Hotels Offer Space for Vaccine Sites: Good for Humankind, Good for Business
A Maryland casino has found a new medical life for its unused event space during the coronavirus pandemic — and the greater hotel industry wants to replicate the model to speed up the recovery timeline.
Healthcare personnel are now administering coronavirus vaccines from meetings and event space at the Cordish Companies’ Live! Casino & Hotel Maryland just outside Baltimore. Working in partnership with the Anne Arundel County health department, the casino is able to vaccinate 100 people an hour, a company spokesperson told Skift Monday.
The inoculation site, which opened last week, is an early start in what industry leaders hope can be another instance of hotel owners offering up their properties to help in controlling the virus.
It’s not the first instance of the private sector chipping in to help with vaccine distribution. Companies like Amazon, Walmart, and Starbucks offered their supply chain resources to the U.S. government to accelerate vaccine distribution.
But hotels as vaccines sites is a mutually beneficial relationship.
“This is about doing the right thing and helping this process along at a faster rate,” said American Hotel & Lodging Association CEO Chip Rogers. “It’s also somewhat self-serving in that the faster we vaccinate people, the faster people get back to traveling.”
The AHLA has reason to pursue any strategy at speeding up the hotel industry’s recovery. While demand is not expected to return to 2019 levels until 2024, nearly half of customers see a vaccine as key in their return to traveling, according to the AHLA’s 2021 State of the Hotel Industry report.
“If we’re only successful in moving up that recovery timeline by a month, that could still open up another month of summer travel for us,” Rogers said.

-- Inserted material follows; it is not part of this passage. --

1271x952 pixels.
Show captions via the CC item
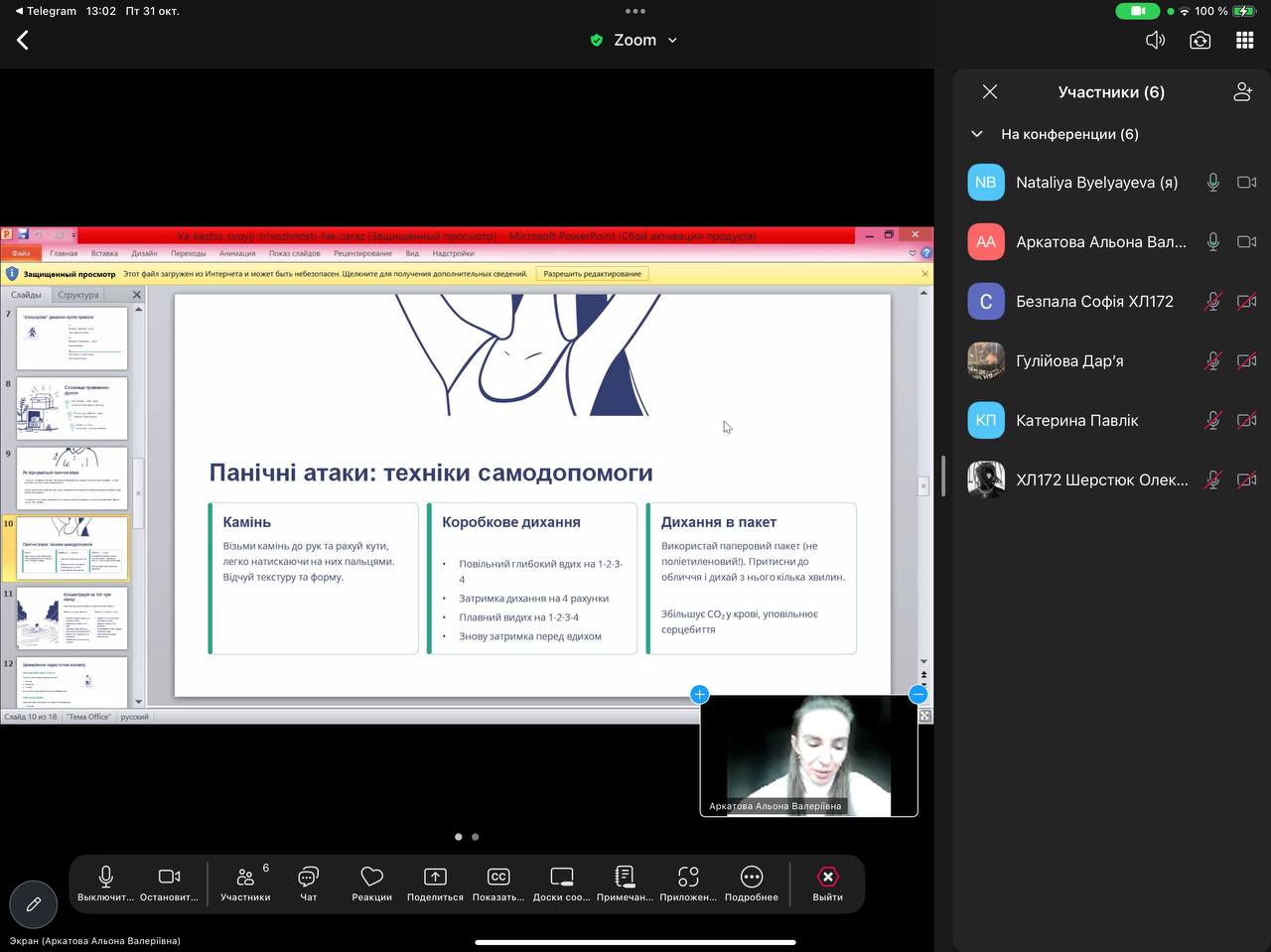point(498,878)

The Live! Casino & Hotel vaccine offering works independent of the AHLA.
HOTELS FOR HEALTHCARE
This isn’t the first time the AHLA has worked toward finding alternative healthcare uses for empty hotels during the pandemic. Its Hospitality for Hope program includes other initiatives like supplying healthcare and government agencies with places to stay during the pandemic. Nearly 20,000 hotels are part of that program, Rogers said.
The vaccination offering is an extension of the program, but it is also in its infancy stages of rollout and outreach to organizations like the National Governors Association.
“We’re looking at the struggle states are having in rolling out vaccinations, so maybe hotels can help here,” Rogers said.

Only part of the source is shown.